MissingValues Dispersion
The MissingValues Dispersion visualizer creates a chart that maps the position of missing values by the order of the index.
Without Targets Supplied
import numpy as np
from sklearn.datasets import make_classification
from yellowbrick.contrib.missing import MissingValuesDispersion
X, y = make_classification(
n_samples=400, n_features=10, n_informative=2, n_redundant=3,
n_classes=2, n_clusters_per_class=2, random_state=854
)
# assign some NaN values
X[X > 1.5] = np.nan
features = ["Feature {}".format(str(n)) for n in range(10)]
visualizer = MissingValuesDispersion(features=features)
visualizer.fit(X)
visualizer.show()
(Source code, png, pdf)

With Targets (y) Supplied
import numpy as np
from sklearn.datasets import make_classification
from yellowbrick.contrib.missing import MissingValuesDispersion
X, y = make_classification(
n_samples=400, n_features=10, n_informative=2, n_redundant=3,
n_classes=2, n_clusters_per_class=2, random_state=854
)
# assign some NaN values
X[X > 1.5] = np.nan
features = ["Feature {}".format(str(n)) for n in range(10)]

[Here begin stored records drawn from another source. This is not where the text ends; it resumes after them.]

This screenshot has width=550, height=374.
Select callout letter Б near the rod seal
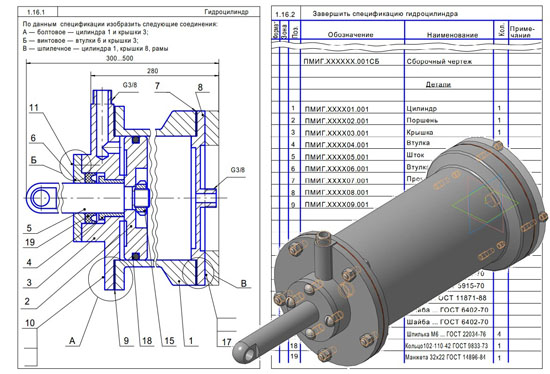coord(33,160)
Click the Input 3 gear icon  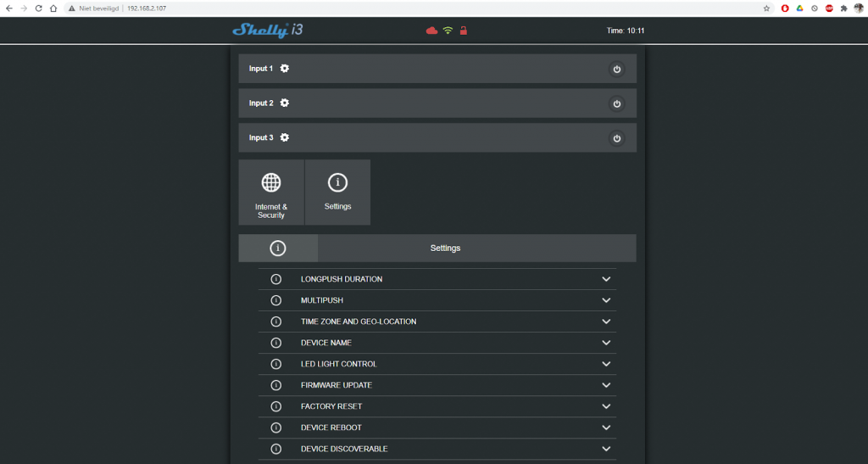tap(285, 137)
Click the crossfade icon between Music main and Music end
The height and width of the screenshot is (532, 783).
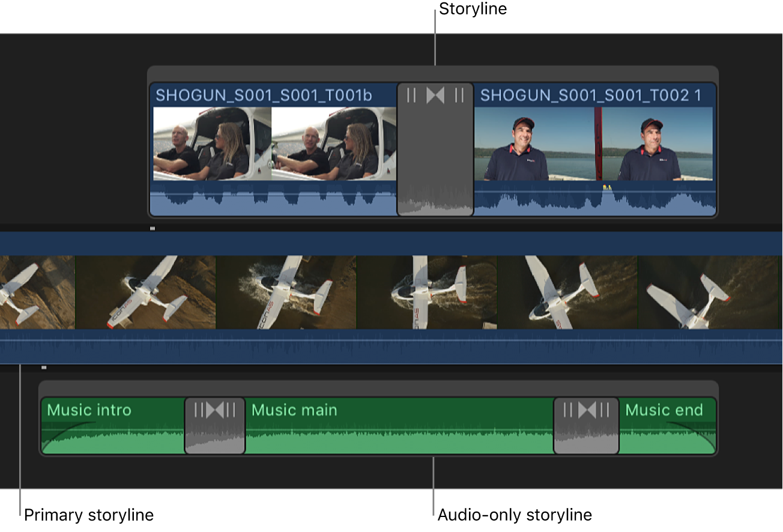[x=587, y=410]
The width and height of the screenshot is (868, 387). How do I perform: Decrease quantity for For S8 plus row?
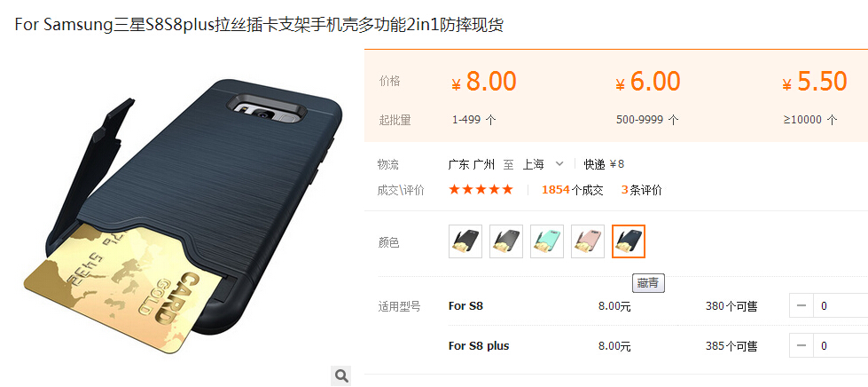802,346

# Instantiate the visualizer
visualizer = MissingValuesDispersion(features=features)
visualizer.fit(X, y=y) # supply the targets via y
visualizer.show()
(Source code, png, pdf)

API Reference
Dispersion visualizer for locations of missing values by column against index position.

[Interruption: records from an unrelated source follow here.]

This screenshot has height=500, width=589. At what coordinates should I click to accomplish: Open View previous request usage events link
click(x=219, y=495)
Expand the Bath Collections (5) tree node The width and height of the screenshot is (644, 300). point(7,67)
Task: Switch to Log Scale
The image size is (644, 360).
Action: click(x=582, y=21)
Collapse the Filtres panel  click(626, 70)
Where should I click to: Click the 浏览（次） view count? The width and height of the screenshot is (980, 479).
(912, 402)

- class yellowbrick.contrib.missing.dispersion.MissingValuesDispersion(alpha=0.5, marker='|', classes=None, **kwargs)[source]
Bases:
MissingDataVisualizer
The Missing Values Dispersion visualizer shows the locations of missing (nan) values in the feature dataset by the order of the index.
When y targets are supplied to fit, the output dispersion plot is color coded according to the target y that the element refers to.
- Parameters
- alphafloat, default: 0.5
A value for bending elments with the background.
- markermatplotlib marker, default: |
The marker used for each element coordinate in the plot
- classeslist, default: None
A list of class names for the legend. If classes is None and a y value is passed to fit then the classes are selected from the target vector.
- kwargsdict
Keyword arguments that are passed to the base class and may influence the visualization as defined in other Visualizers.
Examples
>>> from yellowbrick.contrib.missing import MissingValuesDispersion >>> visualizer = MissingValuesDispersion() >>> visualizer.fit(X, y=y) >>> visualizer.show()
- Attributes
- features_np.array
The feature labels ranked according to their importance
- classes_np.array
The class labels for each of the target values
- draw(X, y, **kwargs)[source]
Called from the fit method, this method creates a scatter plot that draws each instance as a class or target colored point, whose location is determined by the feature data set.
If y is not None, then it draws a scatter plot where each class is in a different color.
- draw_multi_dispersion_chart(nan_locs)[source]
Draws a multi dimensional dispersion chart, each color corresponds to a different target variable.